#### [MATERIAL FOR THIS EXERCISE]
=== Begin Enclosure ===

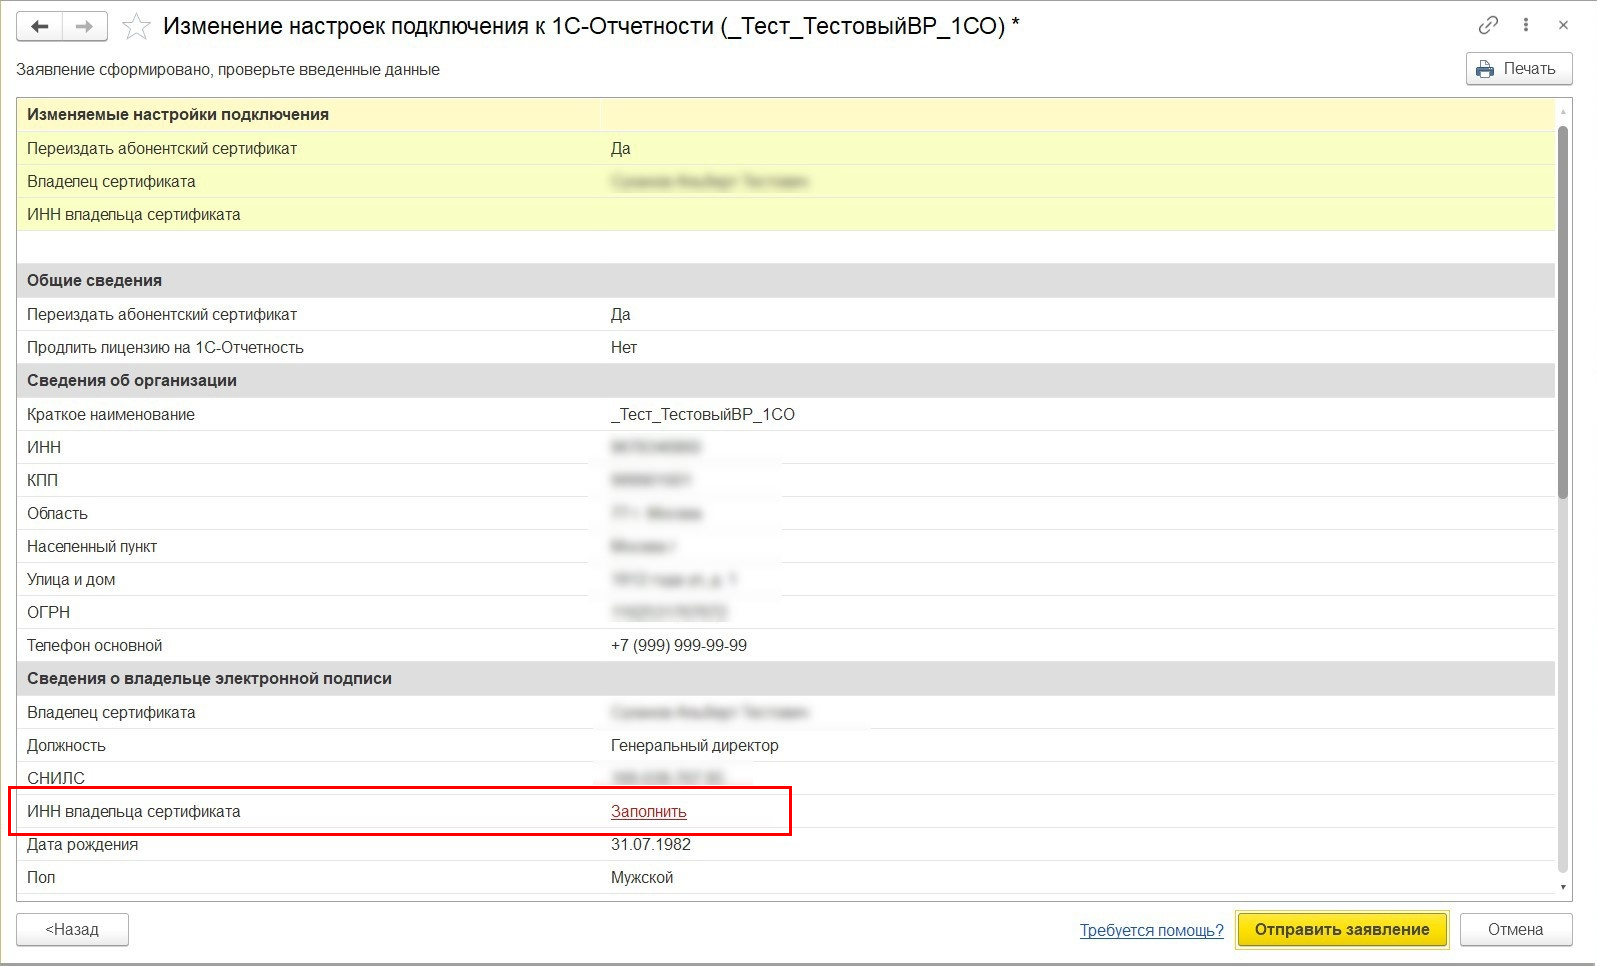Click the back arrow navigation icon

click(x=40, y=27)
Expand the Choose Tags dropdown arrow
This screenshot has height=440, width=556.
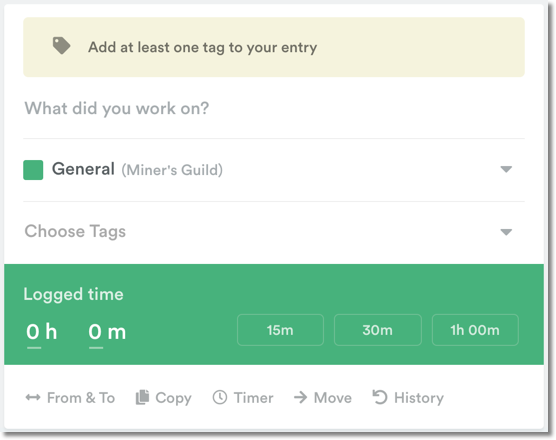pos(506,232)
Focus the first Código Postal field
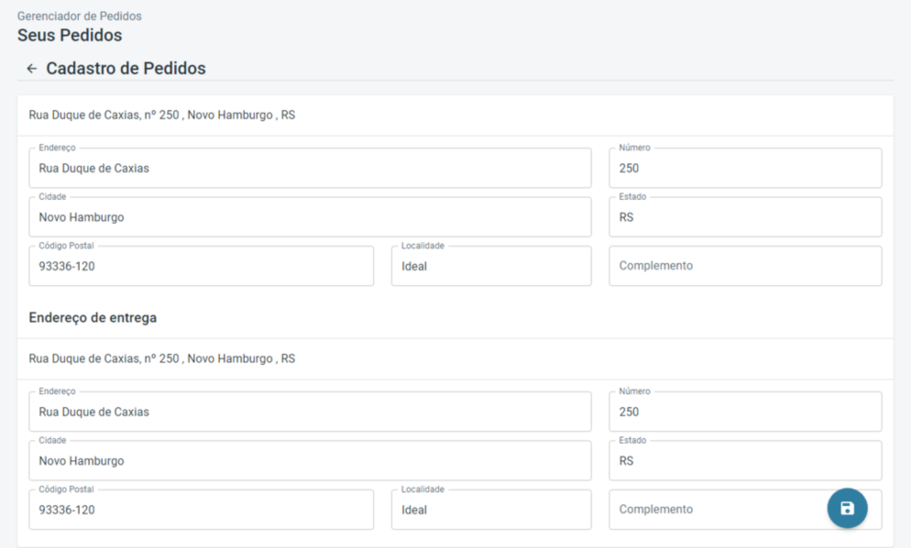Image resolution: width=911 pixels, height=548 pixels. point(201,266)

=== End Enclosure ===

#### [WHAT THE TASK REQUIRES]
Write the lines from the line containing "Expand the Choose Tags dropdown arrow" through the last line of the data out again exactly, and only those lines; pictures stay out.

#### [RESULT OF THIS EXERCISE]
Expand the Choose Tags dropdown arrow
This screenshot has height=440, width=556.
pos(506,232)
Focus the first Código Postal field
Image resolution: width=911 pixels, height=548 pixels. point(201,266)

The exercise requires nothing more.